Deshalb lassen sich arme Menschen, die schon immer unterdrückt wurden, vom rechten Diskurs manipulieren, um eine Politik zu unterstützen, die letztendlich die Unterdrückung, die sie erleiden, noch verschärft: Es sind die Armen, die ihre eigenen Henker wählen, nämlich „Kakerlaken“. . „Wählen Sie „Sandalen““.

Hinter Souzas Schlussfolgerungen steht die These, dass arme Menschen tatsächlich zu dumm seien, um rechte Manipulationen zu bemerken. Es ist eine paternalistische These, die Armen nicht für „alt genug“ zu halten, wenn sie nicht so wählen, wie linke Intellektuelle hoffen. Dasselbe Gefühl moralischer Überlegenheit steckt hinter den Forderungen, Begünstigte davon abzuhalten, mit ihrem Bolsa-Família-Geld an Online-Glücksspielen teilzunehmen.

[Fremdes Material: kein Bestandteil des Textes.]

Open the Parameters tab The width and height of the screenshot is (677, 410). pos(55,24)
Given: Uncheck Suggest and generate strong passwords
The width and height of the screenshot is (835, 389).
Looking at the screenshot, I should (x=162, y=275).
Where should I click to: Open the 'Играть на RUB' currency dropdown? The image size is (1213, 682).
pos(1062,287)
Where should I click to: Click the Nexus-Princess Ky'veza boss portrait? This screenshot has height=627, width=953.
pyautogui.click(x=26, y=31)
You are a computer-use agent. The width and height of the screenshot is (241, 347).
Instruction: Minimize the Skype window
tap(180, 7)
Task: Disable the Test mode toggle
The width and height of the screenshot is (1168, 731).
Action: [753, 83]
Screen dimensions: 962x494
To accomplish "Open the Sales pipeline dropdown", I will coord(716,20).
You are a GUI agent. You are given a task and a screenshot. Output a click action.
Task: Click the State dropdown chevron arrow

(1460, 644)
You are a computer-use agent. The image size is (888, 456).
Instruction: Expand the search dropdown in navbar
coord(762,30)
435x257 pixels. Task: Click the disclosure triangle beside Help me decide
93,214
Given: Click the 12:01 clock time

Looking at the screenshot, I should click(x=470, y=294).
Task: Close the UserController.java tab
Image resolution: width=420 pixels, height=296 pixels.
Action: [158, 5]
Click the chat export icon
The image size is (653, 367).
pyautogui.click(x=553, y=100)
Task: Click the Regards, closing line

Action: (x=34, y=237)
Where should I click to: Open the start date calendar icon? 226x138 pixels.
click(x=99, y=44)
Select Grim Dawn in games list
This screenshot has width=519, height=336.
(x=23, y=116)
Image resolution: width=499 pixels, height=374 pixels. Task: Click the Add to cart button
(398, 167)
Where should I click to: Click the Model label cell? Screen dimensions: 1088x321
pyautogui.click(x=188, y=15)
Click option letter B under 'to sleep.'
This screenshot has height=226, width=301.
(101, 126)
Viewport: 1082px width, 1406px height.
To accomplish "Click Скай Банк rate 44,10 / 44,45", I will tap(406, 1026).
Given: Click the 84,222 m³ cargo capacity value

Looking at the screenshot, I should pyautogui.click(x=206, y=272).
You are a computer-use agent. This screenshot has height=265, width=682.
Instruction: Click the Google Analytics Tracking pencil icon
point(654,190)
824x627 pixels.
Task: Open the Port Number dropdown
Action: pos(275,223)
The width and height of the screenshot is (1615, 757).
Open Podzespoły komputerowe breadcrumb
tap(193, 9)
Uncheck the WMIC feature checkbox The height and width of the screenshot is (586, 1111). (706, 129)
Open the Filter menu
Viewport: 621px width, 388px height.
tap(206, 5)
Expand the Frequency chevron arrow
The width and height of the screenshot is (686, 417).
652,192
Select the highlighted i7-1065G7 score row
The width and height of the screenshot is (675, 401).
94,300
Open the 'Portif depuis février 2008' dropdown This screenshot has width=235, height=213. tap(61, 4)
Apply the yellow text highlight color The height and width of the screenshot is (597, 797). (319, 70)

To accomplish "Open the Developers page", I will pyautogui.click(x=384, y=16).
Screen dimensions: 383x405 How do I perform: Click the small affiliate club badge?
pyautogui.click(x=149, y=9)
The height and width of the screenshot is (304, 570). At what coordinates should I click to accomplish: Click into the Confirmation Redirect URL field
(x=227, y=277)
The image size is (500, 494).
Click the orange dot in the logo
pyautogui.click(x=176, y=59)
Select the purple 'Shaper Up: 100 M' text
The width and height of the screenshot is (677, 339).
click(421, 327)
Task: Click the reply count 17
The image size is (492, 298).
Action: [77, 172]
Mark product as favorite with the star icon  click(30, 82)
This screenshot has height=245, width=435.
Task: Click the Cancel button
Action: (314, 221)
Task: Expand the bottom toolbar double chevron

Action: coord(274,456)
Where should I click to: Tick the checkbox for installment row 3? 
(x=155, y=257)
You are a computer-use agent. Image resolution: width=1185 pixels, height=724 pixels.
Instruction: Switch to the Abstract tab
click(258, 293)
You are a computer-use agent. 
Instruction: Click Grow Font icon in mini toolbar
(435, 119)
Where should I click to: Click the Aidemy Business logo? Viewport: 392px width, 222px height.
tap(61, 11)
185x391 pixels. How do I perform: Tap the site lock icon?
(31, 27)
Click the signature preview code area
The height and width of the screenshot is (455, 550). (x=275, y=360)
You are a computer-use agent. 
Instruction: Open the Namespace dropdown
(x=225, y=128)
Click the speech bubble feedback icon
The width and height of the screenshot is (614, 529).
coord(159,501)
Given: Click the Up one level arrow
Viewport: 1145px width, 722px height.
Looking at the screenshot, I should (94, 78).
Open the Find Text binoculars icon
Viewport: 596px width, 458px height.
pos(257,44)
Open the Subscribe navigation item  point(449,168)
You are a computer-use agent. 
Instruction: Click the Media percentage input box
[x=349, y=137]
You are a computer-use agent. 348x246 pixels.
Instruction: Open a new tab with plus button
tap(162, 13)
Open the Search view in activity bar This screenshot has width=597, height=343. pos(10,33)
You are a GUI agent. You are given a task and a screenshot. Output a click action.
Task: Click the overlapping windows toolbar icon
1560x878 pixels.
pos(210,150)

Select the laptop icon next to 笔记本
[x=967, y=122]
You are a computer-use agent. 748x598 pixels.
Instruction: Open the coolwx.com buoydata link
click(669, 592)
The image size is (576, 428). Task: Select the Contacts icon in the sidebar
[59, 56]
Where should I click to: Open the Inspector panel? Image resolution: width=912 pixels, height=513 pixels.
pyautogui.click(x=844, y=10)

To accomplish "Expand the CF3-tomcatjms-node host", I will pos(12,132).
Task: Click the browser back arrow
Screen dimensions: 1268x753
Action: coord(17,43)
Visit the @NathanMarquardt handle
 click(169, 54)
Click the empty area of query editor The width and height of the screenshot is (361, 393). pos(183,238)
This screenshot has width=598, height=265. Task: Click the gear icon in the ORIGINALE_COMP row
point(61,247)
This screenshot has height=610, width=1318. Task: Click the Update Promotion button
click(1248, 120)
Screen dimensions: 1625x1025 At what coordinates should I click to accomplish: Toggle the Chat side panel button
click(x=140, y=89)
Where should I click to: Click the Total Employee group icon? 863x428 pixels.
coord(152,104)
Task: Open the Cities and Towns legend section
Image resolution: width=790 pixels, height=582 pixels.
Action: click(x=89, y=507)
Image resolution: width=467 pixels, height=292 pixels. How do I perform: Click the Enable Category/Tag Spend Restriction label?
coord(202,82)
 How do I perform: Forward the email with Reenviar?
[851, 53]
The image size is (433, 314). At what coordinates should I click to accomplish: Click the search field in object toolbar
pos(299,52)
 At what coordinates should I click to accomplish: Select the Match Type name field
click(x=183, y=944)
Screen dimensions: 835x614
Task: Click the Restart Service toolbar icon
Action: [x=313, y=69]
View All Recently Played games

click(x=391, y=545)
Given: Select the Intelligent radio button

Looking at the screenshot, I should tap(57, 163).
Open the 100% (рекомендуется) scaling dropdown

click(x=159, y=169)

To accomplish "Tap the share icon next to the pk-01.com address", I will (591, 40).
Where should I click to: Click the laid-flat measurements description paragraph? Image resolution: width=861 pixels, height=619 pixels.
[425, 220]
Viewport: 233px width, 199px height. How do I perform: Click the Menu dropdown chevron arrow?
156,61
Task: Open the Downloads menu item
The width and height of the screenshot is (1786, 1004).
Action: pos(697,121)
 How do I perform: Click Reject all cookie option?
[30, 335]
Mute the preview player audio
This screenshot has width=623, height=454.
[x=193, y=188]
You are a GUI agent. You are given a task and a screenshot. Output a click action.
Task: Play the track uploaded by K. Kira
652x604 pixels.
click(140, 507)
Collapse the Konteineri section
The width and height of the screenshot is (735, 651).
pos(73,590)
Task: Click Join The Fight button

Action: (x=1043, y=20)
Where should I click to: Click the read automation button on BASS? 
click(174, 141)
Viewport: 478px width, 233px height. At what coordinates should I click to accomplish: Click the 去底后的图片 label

„Die Stimme Gottes ist die Stimme des Volkes“, hieß es 2006 in Lulas Wahlkampf-Jingle. Allerdings scheint dieser Grundsatz nur zu gelten, solange das „Volk“ für den linken Flügel stimmt. Dieser linke Paternalismus, gepaart mit Arroganz, trägt wesentlich dazu bei, sich von der Realität der einfachen Bürger zu distanzieren. Bis wir dies erkennen, wird die Linke das Feld an die Rechte abtreten.

Thomas Milz verließ vor fast 20 Jahren das protestantische Elternhaus und zog in das katholischste Land der Welt. Er hat einen Masterabschluss in Politikwissenschaft und lateinamerikanischer Geschichte und arbeitete 15 Jahre lang als Journalist und Fotograf für verschiedene Medien wie die Nachrichtenagentur KNA und die Neue Zürcher Zeitung. Er ist Vater eines 2012 in Salvador geborenen Mädchens. Nach einem Jahrzehnt in São Paulo lebte er vier Jahre in Rio de Janeiro.

Der Text gibt die Meinung des Autors wieder, nicht unbedingt die Meinung der DW.